• **Required work**:
The entries are to be output once more, word for word.
--
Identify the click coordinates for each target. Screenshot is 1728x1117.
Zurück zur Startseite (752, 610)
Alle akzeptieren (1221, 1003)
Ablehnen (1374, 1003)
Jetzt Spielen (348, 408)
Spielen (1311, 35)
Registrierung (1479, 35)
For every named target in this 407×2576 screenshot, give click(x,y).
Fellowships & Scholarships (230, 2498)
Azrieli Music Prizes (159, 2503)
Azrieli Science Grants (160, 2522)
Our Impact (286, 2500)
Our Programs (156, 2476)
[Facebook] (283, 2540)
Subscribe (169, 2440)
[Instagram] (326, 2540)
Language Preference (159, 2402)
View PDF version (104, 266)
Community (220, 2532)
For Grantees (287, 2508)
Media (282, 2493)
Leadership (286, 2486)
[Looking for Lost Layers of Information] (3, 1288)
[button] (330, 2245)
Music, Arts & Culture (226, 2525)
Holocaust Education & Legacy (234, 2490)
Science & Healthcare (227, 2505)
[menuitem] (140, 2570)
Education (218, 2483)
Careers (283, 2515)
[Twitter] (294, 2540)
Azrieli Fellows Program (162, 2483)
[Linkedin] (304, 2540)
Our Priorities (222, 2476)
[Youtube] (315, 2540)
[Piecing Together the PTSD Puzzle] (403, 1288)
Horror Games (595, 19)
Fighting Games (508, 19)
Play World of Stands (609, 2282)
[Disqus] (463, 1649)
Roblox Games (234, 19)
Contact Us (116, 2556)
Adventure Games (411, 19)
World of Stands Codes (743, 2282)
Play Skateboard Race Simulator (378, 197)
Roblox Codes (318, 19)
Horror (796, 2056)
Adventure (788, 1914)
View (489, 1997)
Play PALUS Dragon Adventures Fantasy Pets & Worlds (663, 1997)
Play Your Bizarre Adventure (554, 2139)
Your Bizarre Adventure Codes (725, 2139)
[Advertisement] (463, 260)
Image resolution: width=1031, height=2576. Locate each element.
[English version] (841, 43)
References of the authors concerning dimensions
--
• **Reply**:
Identify the click coordinates for each target. Screenshot is 1728x1117.
Zurück zur Startseite (752, 610)
Alle akzeptieren (1221, 1003)
Ablehnen (1374, 1003)
Jetzt Spielen (348, 408)
Spielen (1311, 35)
Registrierung (1479, 35)
For every named target in this 407×2576 screenshot, give click(x,y).
Fellowships & Scholarships (230, 2498)
Azrieli Music Prizes (159, 2503)
Azrieli Science Grants (160, 2522)
Our Impact (286, 2500)
Our Programs (156, 2476)
[Facebook] (283, 2540)
Subscribe (169, 2440)
[Instagram] (326, 2540)
Language Preference (159, 2402)
View PDF version (104, 266)
Community (220, 2532)
For Grantees (287, 2508)
Media (282, 2493)
Leadership (286, 2486)
[Looking for Lost Layers of Information] (3, 1288)
[button] (330, 2245)
Music, Arts & Culture (226, 2525)
Holocaust Education & Legacy (234, 2490)
Science & Healthcare (227, 2505)
[menuitem] (140, 2570)
Education (218, 2483)
Careers (283, 2515)
[Twitter] (294, 2540)
Azrieli Fellows Program (162, 2483)
[Linkedin] (304, 2540)
Our Priorities (222, 2476)
[Youtube] (315, 2540)
[Piecing Together the PTSD Puzzle] (403, 1288)
Horror Games (595, 19)
Fighting Games (508, 19)
Play World of Stands (609, 2282)
[Disqus] (463, 1649)
Roblox Games (234, 19)
Contact Us (116, 2556)
Adventure Games (411, 19)
World of Stands Codes (743, 2282)
Play Skateboard Race Simulator (378, 197)
Roblox Codes (318, 19)
Horror (796, 2056)
Adventure (788, 1914)
View (489, 1997)
Play PALUS Dragon Adventures Fantasy Pets & Worlds (663, 1997)
Play Your Bizarre Adventure (554, 2139)
Your Bizarre Adventure Codes (725, 2139)
[Advertisement] (463, 260)
Image resolution: width=1031, height=2576. Locate each element.
[English version] (841, 43)
References of the authors concerning dimensions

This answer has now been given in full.